Frottez doucement un comprimé de vitamine C — de l’acide ascorbique — sur la tache pendant quelques secondes. Si elle pâlit nettement, elle est métallique, le plus souvent ferrique. Si rien ne bouge, cherchez du côté de l’organique ou de l’algue noire, qui s’ancre dans les micro-porosités et résiste autrement.
C’est un test, pas un traitement. L’acide ascorbique consomme le chlore : à l’échelle d’un bassin, il laisse l’eau sans désinfectant pendant plusieurs jours et remet le métal en solution sans l’évacuer. Le problème réapparaît au premier ajout de chlore, et l’eau a passé une semaine sans protection entre-temps.
Restent les taches qui ne sont pas métalliques du tout : une décoloration à bords nets vient d’un produit versé non dilué et ne se rattrape pas. Le tableau complet des désordres de revêtement est dans liner qui plisse, se décolle ou blanchit.
Ce qu’un séquestrant fait, et ce qu’il ne fait pas
C’est le produit que l’on vous vendra, et il a une utilité réelle — à condition de savoir ce qu’on achète.
Un séquestrant est une molécule qui enveloppe l’ion métallique et l’empêche de réagir avec l’oxydant. L’eau redevient claire en quelques heures. Le métal, lui, est toujours dans le bassin.
Trois limites en découlent, et aucune n’est écrite en gros sur l’étiquette.
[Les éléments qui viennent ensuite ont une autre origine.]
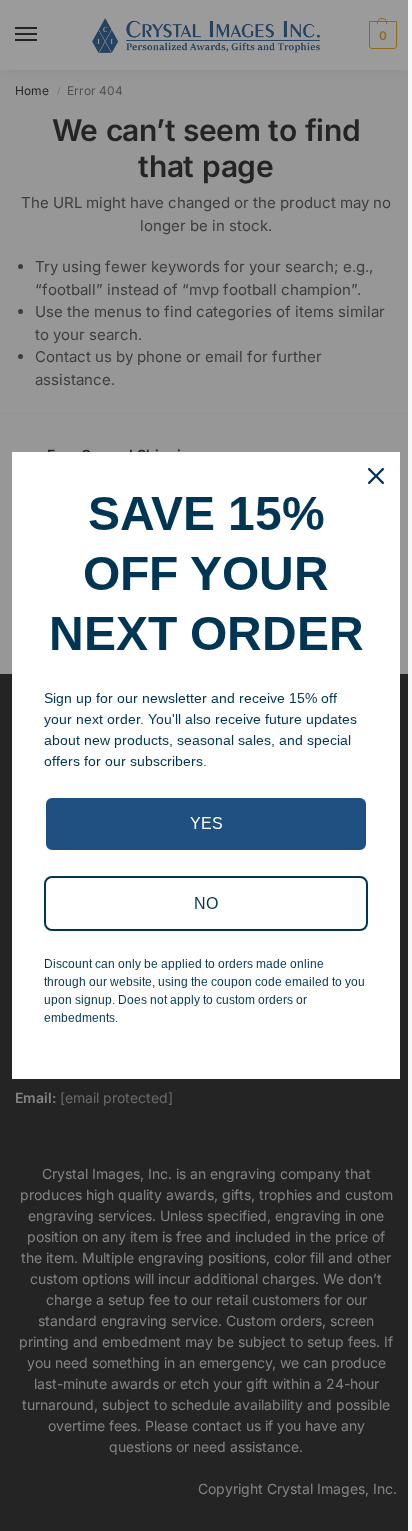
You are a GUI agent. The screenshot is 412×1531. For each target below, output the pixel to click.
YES (206, 823)
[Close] (376, 476)
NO (206, 903)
- Il ne retire rien. La quantité de métal présente est inchangée. Elle ne baissera jamais d’elle-même.
- Il s’épuise. Le chlore et les ultraviolets dégradent la molécule. Sans redosage régulier, la couleur revient — d’où l’impression d’un problème chronique.
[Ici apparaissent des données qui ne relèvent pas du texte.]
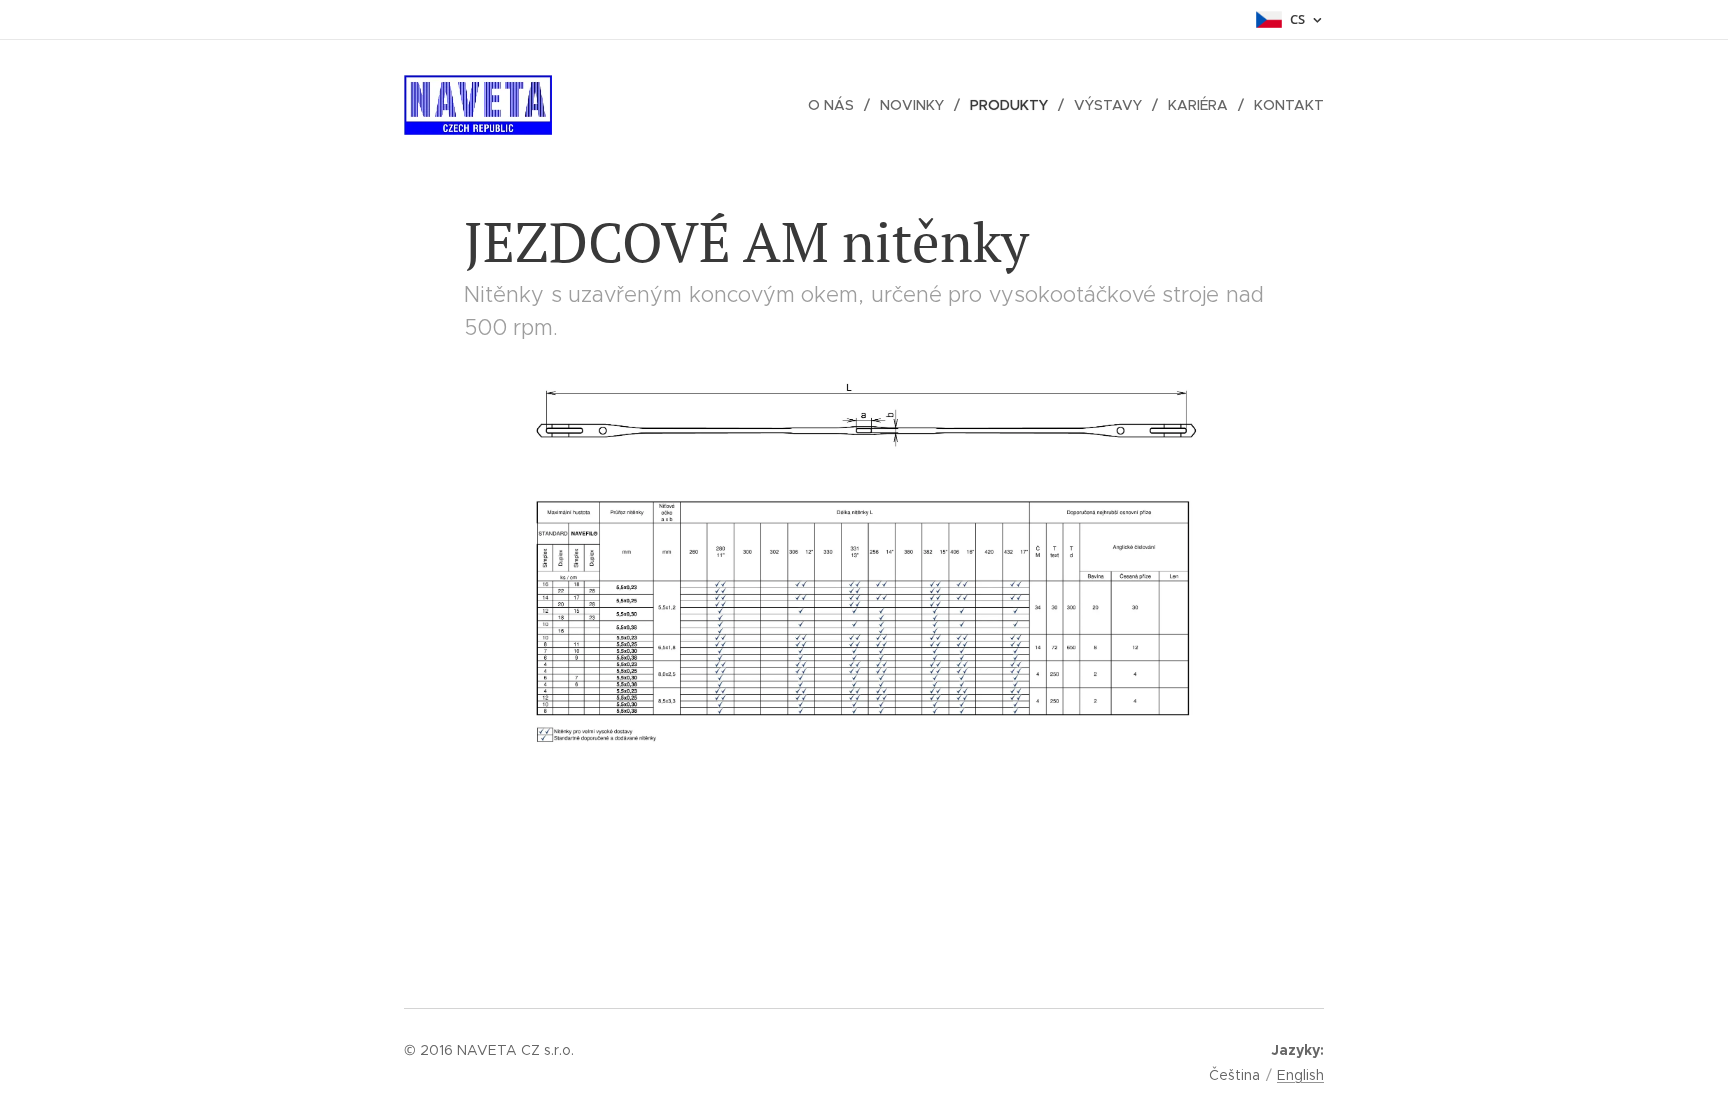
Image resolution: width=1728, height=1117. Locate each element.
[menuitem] (836, 105)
- Il peut nourrir les algues. Les séquestrants les plus répandus sont des composés phosphonatés : en se dégradant, ils libèrent du phosphore, qui est précisément l’élément nutritif des algues.
Dernier point : versé sur une eau déjà colorée, un séquestrant agit mal. Il travaille sur du métal dissous, pas sur ce qui a déjà précipité. Sur une eau franchement marron, il faut d’abord évacuer ce qui est en suspension.
Le dosage figure sur la notice de votre produit et varie fortement d’une marque à l’autre : c’est elle qui fait foi, pas une valeur trouvée en ligne.
Les deux seules façons de faire baisser la teneur
Il n’y en a pas de troisième.
Voie 1 — précipiter, rassembler, évacuer. Le métal est déjà sous forme insoluble, puisque l’eau est colorée : c’est le bon moment. On corrige le pH dans la plage recommandée, on rassemble les particules au floculant selon la notice — une floculation menée pompe à l’arrêt donne un dépôt bien plus facile à reprendre — puis on aspire ce dépôt à l’égout, jamais vers le filtre. Renvoyer la charge dans le filtre la remet en circulation au premier contre-lavage approximatif ; la manœuvre de vanne et le rinçage qui suit sont décrits dans contre-lavage d’un filtre à sable. Le floculant est à proscrire sur un filtre à cartouche, qu’il colmate irrémédiablement.
Voie 2 — diluer. Un renouvellement partiel fait baisser la concentration proportionnellement au volume remplacé. C’est la même manœuvre que pour un stabilisant saturé, avec la même règle absolue : on abaisse le niveau, on ne vide jamais un bassin — la procédure et ses raisons sont détaillées dans le chlore ne tient pas : le stabilisant en cause. Et la dilution n’a de sens que si l’eau d’appoint est elle-même propre : refaire le test du verre sur l’eau de remplissage avant de commencer évite de remplacer du fer par du fer.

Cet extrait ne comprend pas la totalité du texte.